I think so too. This is not very reliable. We should find the bug and fix it as soon as possible to improve the smooth upgrade experience for users and avoid similar issues for other users during upgrades.

| username: Kongdom | Original post link

Version 5.4.2 also has this issue? It seems that offline upgrades are the way to go in the future.

| username: tidb狂热爱好者 | Original post link

Offline upgrade. I feel there are still many issues.

| username: tidb狂热爱好者 | Original post link

ALTER DATABASE db_name SET TIFLASH REPLICA count;

Just one line of code, don’t overthink it, just do it. Stop the large queries first, then restart them after the upgrade.

| username: heming | Original post link

It is not about setting TiFlash replicas for the entire database, but for a batch of tables individually, across multiple databases.

Currently, the problematic node seems to be functioning normally after being rebuilt through the process of scaling in and then scaling out.

There are already four nodes running version 6.1.2, and there are three more nodes that are planned to be upgraded through the process of scaling in and then scaling out after the Double Eleven shopping festival.

| username: songxuecheng | Original post link

Set global tidb_allow_mpp=1; Try turning off MPP first and then upgrading.

| username: foxchan | Original post link

After disabling the parameter, you need to restart all TiDB instances.

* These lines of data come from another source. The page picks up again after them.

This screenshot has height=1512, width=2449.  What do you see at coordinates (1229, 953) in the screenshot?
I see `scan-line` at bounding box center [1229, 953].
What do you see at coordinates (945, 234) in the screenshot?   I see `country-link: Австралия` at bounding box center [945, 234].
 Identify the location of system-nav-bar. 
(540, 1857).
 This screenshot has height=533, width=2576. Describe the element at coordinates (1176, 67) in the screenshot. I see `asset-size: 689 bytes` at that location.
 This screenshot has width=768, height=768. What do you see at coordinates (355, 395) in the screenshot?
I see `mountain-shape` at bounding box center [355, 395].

Then upgrade TiFlash?

| username: songxuecheng | Original post link

No need. Just enable the parameter after restarting.

| username: foxchan | Original post link

I just tried, it didn’t work.
Summary of the attempt process:
Enable MPP, directly upgrade TiFlash. Failed.
Enable MPP, region weight 0. Failed.
Disable MPP, directly upgrade TiFlash. Failed.


image

| username: songxuecheng | Original post link

Please provide the error message for the upgrade failure.

| username: foxchan | Original post link

tiflash-error.log.gz (70.1 KB)

| username: songxuecheng | Original post link

What is the issue with this store?

| username: foxchan | Original post link

That’s it, taking the old store offline. As a result, it keeps looking for the store ID.
Now I can only upgrade TiFlash by taking TiFlash online and offline.

| username: songxuecheng | Original post link

It looks like your tilfash has not terminated. Please explain the steps to take tilfash offline.

| username: foxchan | Original post link

Upgrade method: For k8s scheduling, directly delete the pod and change the image.
Decommission method: Use pd-ctl to delete the store by ID.